Here, we compare the human mind with the earth, because the mind, like the earth, does not care about what we plant in it. It will return to us what we plant, but it doesn’t care what we plant on it.
Suppose now that the farmer has two seeds in his hands – one is a corn seed, the other nightshade, a plant with toxic fruit. He digs two small holes in the ground and plants the two seeds – one is corn and the other is nightshade. He covers the holes, waters the two seeds and takes care of the land… what is going to happen? As a rule, the land will return to him the fruit of the seeds he planted.

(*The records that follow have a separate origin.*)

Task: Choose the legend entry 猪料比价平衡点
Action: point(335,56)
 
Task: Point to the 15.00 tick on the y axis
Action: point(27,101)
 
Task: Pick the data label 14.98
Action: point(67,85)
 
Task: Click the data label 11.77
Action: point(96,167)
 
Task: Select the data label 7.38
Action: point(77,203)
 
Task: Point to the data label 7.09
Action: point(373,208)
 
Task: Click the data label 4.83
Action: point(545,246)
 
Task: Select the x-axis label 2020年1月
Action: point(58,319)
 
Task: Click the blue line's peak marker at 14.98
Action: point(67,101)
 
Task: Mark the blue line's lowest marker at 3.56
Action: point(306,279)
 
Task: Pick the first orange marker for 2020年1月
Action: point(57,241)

Remember that the earth does not care. It will return toxic fruit in the same abundance as corn. And the two plants and their fruit appear: corn and nightshade with toxic fruit.
Good Cause – Good Effect
Bad Cause – Bad Effect
The human mind is much more fruitful, and incredibly more fertile than the earth, and works in the same way. It doesn’t care what we plant… success or failure… good or bad…, a specific, worthwhile goal… or confusion, fear, anxiety, and so on. But what we plant must be returned to us. That is why the Buddhist texts also mention:
“‘Whatever seed someone sows,
that is the fruit that he will reap.
He who does good, reaps good
and he who does evil, reaps evil.
You have sowed the seed,
now you will experience its fruit. ” (SN Samuddakasuttaṃ)
Many centuries later, the relationship between cause and effect and, consequently, the moral consequence of the law of Karma was also expressed by Apostle Paul, who said:
«whatsoever a man soweth,
that shall he also reap”. (Galatians 6:7)
Eventually, the human mind will return to us what we want, what we choose, what we intend to plant, meaning what we intend to do: good or bad.